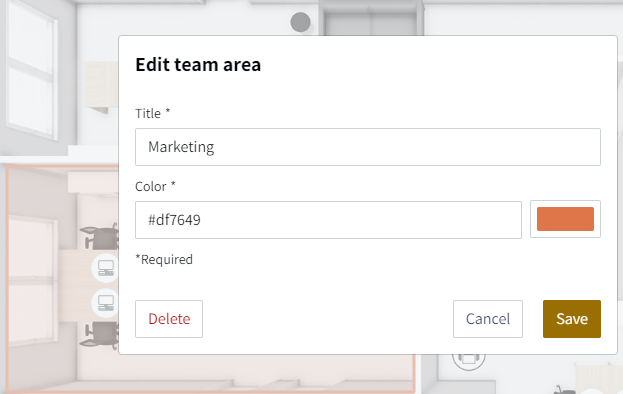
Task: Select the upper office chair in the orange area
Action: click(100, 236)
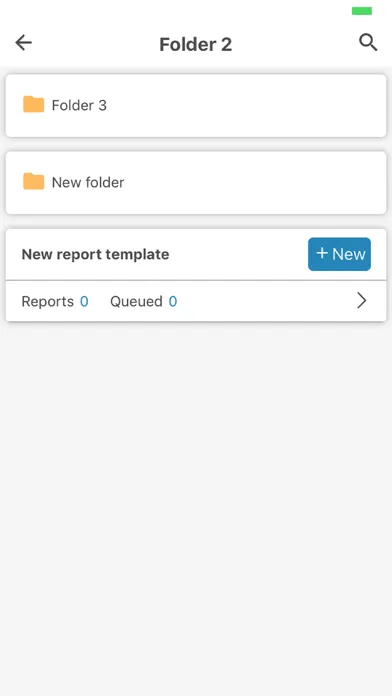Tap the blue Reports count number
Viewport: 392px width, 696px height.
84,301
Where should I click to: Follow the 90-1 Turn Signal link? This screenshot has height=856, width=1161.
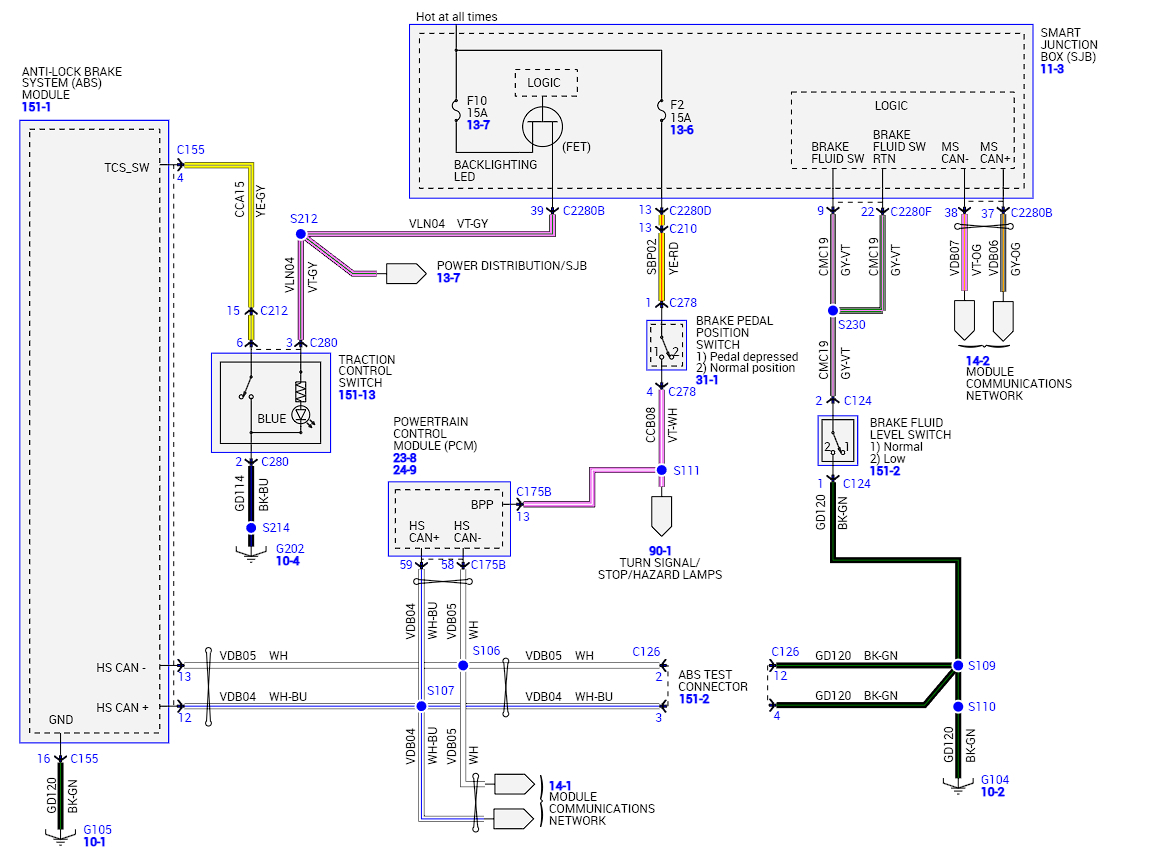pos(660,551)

^^^^^^^^^^^^^^^^

● **WHAT IS BEING ASKED**
Exactly the lines from the one with "Where should I" to the last line of the listing are wanted, both ends included and pictures excluded.

● **TASK RESPONSE**
Where should I click to: Follow the 90-1 Turn Signal link? This screenshot has height=856, width=1161.
pos(660,551)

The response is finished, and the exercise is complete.